* SOURCE PASSAGE:
=-=-=-=-=
War on drugs and social media

Although some of my ramblings may suggest otherwise, I have never taken drugs in my life and quite frankly I have no intention of doing so.

Neither have I ever been employed to stop drug trafficking, arrest drug dealers or help rehabilitate a drug addict.

Which makes me a perfect candidate to comment on the topic of drug use and the war on drugs. Why? Because I’m a totally impartial person with no allegiance to either side.

The war on drugs is an interesting one. Like many of these “war on fill in the blanks” they are built upon a moral high ground. Show some pictures of dying young kids whose lives were taken before their time, parade out some grieving parents and no-one will disagree that drugs are a bad thing. But decades have passed and billions have been spent trying to stem the problem, yet little or no success has been achieved.

Sure you get the odd cartel member taken down by a brave SWAT team every now and then. You also have a global army of anti-drug personnel all kept in gainful employment. But it’s a commonly known fact that the war on drugs cannot be won.

The crime that surrounds illegal drugs is an artificial creation produced by our laws because they have created extraordinarily lucrative black markets in a wide array of mood altering substances to satisfy consistent demand among our citizens.  The violence seen along the Mexican side of the United States border is an extreme example but it highlights the role of prohibition policies in creating both crime and violence.
=-=-=-=-=
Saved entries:
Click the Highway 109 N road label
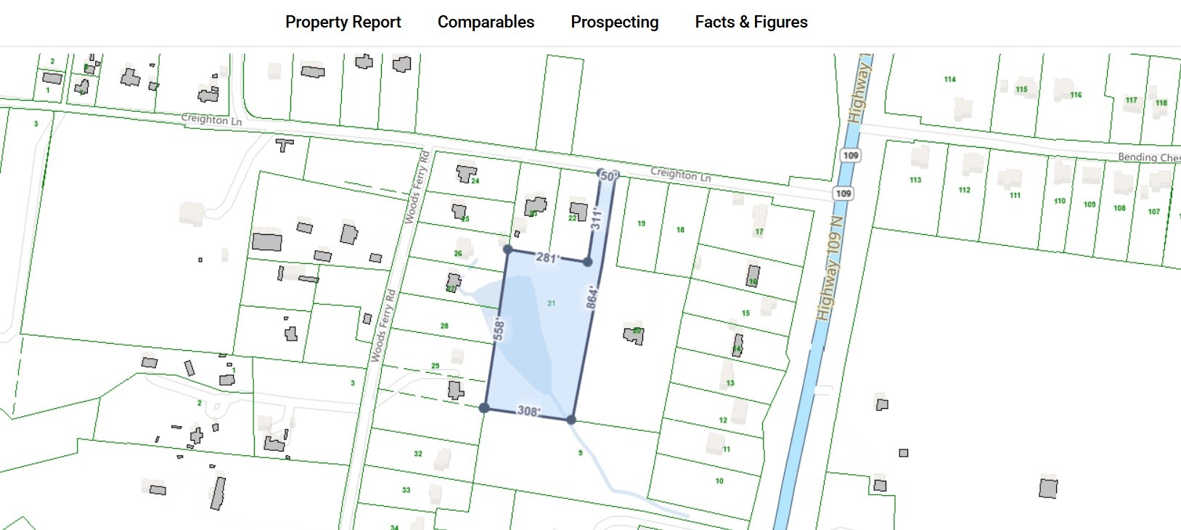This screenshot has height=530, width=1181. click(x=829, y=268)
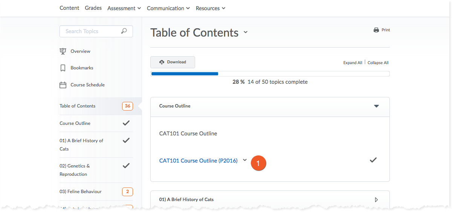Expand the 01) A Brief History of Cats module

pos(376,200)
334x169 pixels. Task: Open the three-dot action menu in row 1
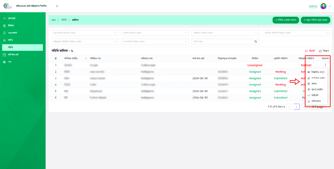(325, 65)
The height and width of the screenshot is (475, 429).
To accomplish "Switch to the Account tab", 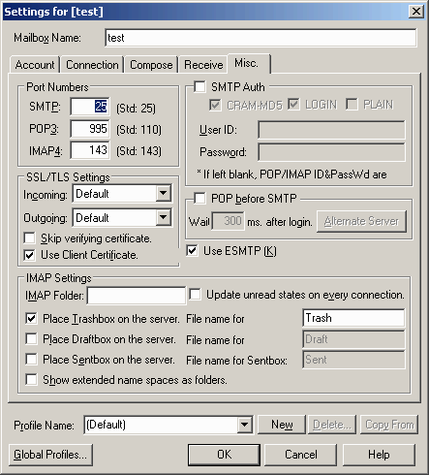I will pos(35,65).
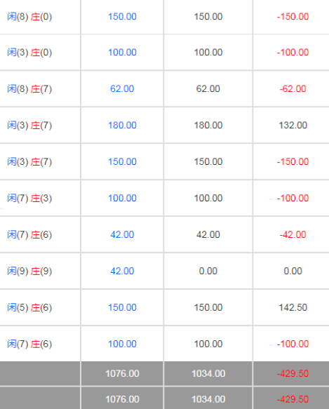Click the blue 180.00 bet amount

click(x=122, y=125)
=-=-=-=-=
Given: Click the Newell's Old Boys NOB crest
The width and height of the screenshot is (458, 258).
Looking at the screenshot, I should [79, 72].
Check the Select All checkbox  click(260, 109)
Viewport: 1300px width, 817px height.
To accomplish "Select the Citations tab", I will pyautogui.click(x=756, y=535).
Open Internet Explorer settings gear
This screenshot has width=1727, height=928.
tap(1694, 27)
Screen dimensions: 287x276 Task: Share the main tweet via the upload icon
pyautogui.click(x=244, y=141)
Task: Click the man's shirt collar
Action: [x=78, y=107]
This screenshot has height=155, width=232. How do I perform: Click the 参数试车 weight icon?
=-=-=-=-=
* REQUIRED ACTION 1:
Please condense the paragraph of the war on drugs essay that begins "The war on drugs is an interesting one" into a shorter version that keeps its main facts.
* REQUIRED ACTION 2:
Swap "moral high ground" for "ethical high ground" in the war on drugs essay and write out everything from "War on drugs and" down to "has been achieved." with that change.
* REQUIRED ACTION 3:
Extend the war on drugs essay by writing what comes after its final sentence.
These items have no connection to the war on drugs essay.

* YOUR RESPONSE 1:
Like other "war on" campaigns, the war on drugs rests on a moral high ground: images of young victims and grieving parents leave no one disputing that drugs are bad. Yet after decades and billions spent, it has achieved little or no success.

* YOUR RESPONSE 2:
War on drugs and social media

Although some of my ramblings may suggest otherwise, I have never taken drugs in my life and quite frankly I have no intention of doing so.

Neither have I ever been employed to stop drug trafficking, arrest drug dealers or help rehabilitate a drug addict.

Which makes me a perfect candidate to comment on the topic of drug use and the war on drugs. Why? Because I’m a totally impartial person with no allegiance to either side.

The war on drugs is an interesting one. Like many of these “war on fill in the blanks” they are built upon a ethical high ground. Show some pictures of dying young kids whose lives were taken before their time, parade out some grieving parents and no-one will disagree that drugs are a bad thing. But decades have passed and billions have been spent trying to stem the problem, yet little or no success has been achieved.

* YOUR RESPONSE 3:
So it’s not surprising that countries such as Mexico and Argentina have in recent months taken steps to decriminalise drugs. Argentina’s supreme court has ruled it unconstitutional to punish people for using marijuana for personal consumption, following Mexico’s decision to stop prosecuting people for possession of relatively small quantities of marijuana, cocaine, heroin and other drugs. Instead, they will be referred to clinics and treated as patients, not criminals.

But what does this have to do with information security? Perhaps a bit more than you thought. More and more companies are finding their employee’s are addicted to the latest drug. A drug that is freely available and most addicts need to take several times a day.

It’s the drug of social media.

Some people may only be addicted to Facebook, others get their high from Twitter. The most severely affected connect on multiple social networking sites at least once every 15 minutes. They never bother saying goodbye to any of their friends, because they’re never really out of touch.

Chief executives at companies have seen this behaviour and obviously consulted with the Government as to what they best way to tackle this perceived problem. Because of this, the steps that have been taken are very similar to the steps Governments all over the world have taken to fight the war on drugs. The conversation probably took place a bit like this.

Corporate Chief Exec:

Mr President, we have a problem. Numerous reports are coming in about our employee’s being addicted to social networking.


Hot dog! Whenever we have a problem, we make it a matter of national security. That way people feel obliged to comply.

Corporate Chief Exec:

We’ve got an Infosec division, we’ll make it their problem. What next?


Secondly we change the law, to ensure anyone continuing this act will labelled a criminal.

Corporate Chief Exec:

I’ll get the Infosec team to write up a social media policy which forbid almost any form of online social interaction. HR should be able to provide the muscle needed to fire any miscreants.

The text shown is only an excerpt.